Avec l’aide du producteur génialement barré Guy Stevens (il balançait des chaises ou une échelle dans le studio, renversa volontairement du vin sur le piano ou se battit à plusieurs reprises avec son ingé son) et du plus équilibré Bill Price comme ingénieur du son, le groupe parvient à développer sa cohésion, tirant chacun des musiciens vers le haut, aucun d’eux n’ayant jamais aussi bien joué qu’à cette époque.
Considéré, à juste titre, comme le chef d’œuvre d’un groupe en pleine possession de ses moyens, London Calling bénéficie également d’une pochette inoubliable, véritable coup de génie parti d’une photo prise par Pennie Smith à la fin d’un concert du groupe au Palladium de New-York. On y voit un Paul Simonon sur le point d’exploser sa basse sur la scène, tandis qu’un roadie flou traverse l’image en arrière-plan. S’appropriant sans vergogne le design du premier album d’Elvis Presley, le groupe détourne cette pochette mythique et crée de fait son propre mythe. L’album d’Elvis est souvent considéré comme le premier album de rock’n’roll, celui de The Clash devait initialement s’intituler The last testament, les quatre comparses ayant décidé de le considérer comme le dernier album de rock’n’roll.
On retiendra la modestie de ces quatre types qui, à leur façon, révolutionnèrent le rock.
La boucle est bouclée. L’histoire ne s’arrête pas là, loin s’en faut, mais le groupe atteint un tel niveau à la sortie de l’album (considéré par Rolling Stone comme un des 10 meilleurs albums des années 80) qu’il lui sera difficile d’aborder la suite. Malgré le succès commercial de Combat Rock, c’est le triple album Sandinista qui en fera les frais, avec des compositions un cran en-dessous et, surtout des dissensions internes et des problèmes de drogue (pour Topper Headon en particulier) qui aboutiront à l’explosion du groupe en 1986 après un triste Cut the crap, justement tombé dans l’oubli.

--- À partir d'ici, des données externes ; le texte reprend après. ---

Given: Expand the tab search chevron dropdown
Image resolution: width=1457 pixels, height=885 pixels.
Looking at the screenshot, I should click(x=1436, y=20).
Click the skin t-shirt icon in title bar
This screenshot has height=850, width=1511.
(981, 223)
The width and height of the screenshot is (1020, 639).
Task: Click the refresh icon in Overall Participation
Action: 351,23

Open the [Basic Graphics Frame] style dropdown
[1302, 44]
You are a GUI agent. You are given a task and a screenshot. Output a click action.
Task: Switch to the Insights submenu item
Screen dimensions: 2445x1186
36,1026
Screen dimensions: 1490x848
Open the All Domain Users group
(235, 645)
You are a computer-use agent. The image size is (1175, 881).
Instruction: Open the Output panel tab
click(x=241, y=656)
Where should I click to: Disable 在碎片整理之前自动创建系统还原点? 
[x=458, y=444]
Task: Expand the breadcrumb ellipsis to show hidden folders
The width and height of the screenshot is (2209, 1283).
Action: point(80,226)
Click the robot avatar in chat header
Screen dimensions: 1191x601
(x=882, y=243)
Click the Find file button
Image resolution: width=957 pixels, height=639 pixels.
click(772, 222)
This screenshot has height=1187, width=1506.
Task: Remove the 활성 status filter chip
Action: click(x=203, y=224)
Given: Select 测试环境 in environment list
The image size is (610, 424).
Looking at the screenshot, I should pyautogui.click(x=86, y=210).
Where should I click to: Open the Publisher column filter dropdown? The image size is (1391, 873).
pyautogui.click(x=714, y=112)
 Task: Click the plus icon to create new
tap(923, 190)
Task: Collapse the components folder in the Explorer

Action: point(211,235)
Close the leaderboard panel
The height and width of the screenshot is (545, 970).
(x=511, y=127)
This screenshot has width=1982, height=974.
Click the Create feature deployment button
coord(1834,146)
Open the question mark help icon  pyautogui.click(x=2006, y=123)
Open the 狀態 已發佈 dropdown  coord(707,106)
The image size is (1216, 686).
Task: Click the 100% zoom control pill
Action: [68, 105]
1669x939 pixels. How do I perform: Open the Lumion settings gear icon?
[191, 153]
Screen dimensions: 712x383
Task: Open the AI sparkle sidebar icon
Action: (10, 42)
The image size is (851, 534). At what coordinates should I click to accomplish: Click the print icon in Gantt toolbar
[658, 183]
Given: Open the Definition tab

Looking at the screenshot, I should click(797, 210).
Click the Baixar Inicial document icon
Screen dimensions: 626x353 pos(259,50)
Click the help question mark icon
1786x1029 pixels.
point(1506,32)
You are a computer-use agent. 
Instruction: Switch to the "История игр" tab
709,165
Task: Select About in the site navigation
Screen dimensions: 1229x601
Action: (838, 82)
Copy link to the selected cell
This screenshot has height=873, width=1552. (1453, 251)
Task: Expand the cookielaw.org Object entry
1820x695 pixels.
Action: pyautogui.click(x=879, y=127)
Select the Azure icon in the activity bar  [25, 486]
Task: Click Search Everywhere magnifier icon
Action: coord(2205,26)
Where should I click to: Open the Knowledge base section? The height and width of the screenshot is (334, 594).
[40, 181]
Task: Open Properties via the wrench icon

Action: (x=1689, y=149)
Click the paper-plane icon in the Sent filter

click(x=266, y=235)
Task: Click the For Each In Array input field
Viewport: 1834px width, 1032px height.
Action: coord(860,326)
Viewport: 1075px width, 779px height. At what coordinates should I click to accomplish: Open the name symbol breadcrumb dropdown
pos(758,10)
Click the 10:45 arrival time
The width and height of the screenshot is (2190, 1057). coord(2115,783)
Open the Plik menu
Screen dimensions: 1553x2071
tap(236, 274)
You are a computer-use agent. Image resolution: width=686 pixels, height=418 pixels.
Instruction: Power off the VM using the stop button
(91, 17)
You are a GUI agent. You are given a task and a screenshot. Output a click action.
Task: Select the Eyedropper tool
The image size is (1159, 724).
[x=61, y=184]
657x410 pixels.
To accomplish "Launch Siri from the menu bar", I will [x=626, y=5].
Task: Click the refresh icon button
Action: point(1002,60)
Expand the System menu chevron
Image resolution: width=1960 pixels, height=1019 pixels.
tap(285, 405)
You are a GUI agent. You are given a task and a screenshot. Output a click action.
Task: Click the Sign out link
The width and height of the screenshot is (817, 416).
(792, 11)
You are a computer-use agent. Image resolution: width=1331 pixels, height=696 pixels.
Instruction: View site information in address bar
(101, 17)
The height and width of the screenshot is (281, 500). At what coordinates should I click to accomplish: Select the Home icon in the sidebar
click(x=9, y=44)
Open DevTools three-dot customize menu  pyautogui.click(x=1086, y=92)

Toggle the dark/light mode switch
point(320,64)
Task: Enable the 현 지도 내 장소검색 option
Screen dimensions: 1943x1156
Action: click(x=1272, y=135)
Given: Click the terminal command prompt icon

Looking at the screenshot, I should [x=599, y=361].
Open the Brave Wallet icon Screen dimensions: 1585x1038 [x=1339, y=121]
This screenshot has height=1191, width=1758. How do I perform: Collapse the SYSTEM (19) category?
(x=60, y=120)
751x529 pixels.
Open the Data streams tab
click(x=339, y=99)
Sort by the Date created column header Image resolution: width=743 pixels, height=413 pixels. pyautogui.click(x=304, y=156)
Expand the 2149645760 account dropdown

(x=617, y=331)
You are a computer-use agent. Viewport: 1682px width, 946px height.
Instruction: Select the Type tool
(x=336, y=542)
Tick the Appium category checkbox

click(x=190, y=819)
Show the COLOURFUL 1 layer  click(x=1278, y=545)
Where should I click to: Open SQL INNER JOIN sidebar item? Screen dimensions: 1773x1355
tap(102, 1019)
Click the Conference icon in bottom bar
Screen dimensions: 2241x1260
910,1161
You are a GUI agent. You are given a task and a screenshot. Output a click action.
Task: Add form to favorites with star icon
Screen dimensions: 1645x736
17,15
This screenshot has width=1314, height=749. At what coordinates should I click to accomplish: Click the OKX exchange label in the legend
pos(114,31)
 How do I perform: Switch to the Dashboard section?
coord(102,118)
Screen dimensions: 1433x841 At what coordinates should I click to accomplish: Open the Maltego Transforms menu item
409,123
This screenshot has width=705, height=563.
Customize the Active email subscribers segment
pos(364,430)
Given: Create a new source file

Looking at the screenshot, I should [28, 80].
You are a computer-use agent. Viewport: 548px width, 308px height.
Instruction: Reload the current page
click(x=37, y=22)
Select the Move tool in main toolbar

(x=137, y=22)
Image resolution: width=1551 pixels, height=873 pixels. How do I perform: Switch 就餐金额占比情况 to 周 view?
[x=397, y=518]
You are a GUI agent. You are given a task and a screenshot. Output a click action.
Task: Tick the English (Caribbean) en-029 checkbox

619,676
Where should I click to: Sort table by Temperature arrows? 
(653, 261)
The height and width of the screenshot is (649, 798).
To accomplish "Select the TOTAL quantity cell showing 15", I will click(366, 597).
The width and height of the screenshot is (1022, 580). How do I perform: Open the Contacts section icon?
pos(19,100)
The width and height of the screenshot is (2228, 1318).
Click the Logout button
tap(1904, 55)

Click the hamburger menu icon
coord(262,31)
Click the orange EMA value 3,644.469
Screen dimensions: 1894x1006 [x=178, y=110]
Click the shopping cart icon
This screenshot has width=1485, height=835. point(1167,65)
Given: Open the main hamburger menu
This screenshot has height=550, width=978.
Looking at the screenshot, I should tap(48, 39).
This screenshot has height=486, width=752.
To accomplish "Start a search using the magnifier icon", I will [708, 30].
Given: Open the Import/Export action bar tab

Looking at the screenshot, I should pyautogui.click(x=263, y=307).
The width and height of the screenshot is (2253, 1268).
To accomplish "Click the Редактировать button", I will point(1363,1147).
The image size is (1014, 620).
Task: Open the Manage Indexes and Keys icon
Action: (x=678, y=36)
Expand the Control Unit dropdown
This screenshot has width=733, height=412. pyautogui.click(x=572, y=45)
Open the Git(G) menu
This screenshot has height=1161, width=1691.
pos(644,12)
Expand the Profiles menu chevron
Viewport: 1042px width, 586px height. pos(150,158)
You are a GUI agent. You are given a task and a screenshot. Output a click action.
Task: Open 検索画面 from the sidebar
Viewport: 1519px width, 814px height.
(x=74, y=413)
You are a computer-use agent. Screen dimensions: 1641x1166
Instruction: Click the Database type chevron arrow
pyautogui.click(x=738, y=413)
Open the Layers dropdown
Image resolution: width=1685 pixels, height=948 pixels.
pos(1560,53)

Et si l’on devait n’en garder qu’un ? Chacun(e) d’entre nous a son morceau préféré sur cette mine de chefs d’œuvre, pour moi c’est sans aucun doute Guns of Brixton, écrit par Paul Simonon, parfaite synthèse du reggae et du punk, véritable hymne, repris à toutes les sauces depuis des années, inusable et tranchant.
PS : à l’occasion du 25ème anniversaire de la sortie de l’album, Columbia publia un chouette coffret CD comprenant l’album original, un CD entier de prises intitulé The vanilla tapes et, surtout, un DVD sur lequel on découvrit The last testament – The making of London Calling, passionnant documentaire dans lequel les protagonistes de ce pan de l’histoire du rock donnent leur version de ces moments clés. La chronique que vous venez de lire s’en est largement inspirée.
On en retiendra surtout, au-delà de la classe et du talent, la modestie de ces quatre types qui, à leur façon, révolutionnèrent le rock et continuent, aujourd’hui encore, d’inspirer les nouvelles générations et de faire vibrer les précédentes grâce à cet album intemporel.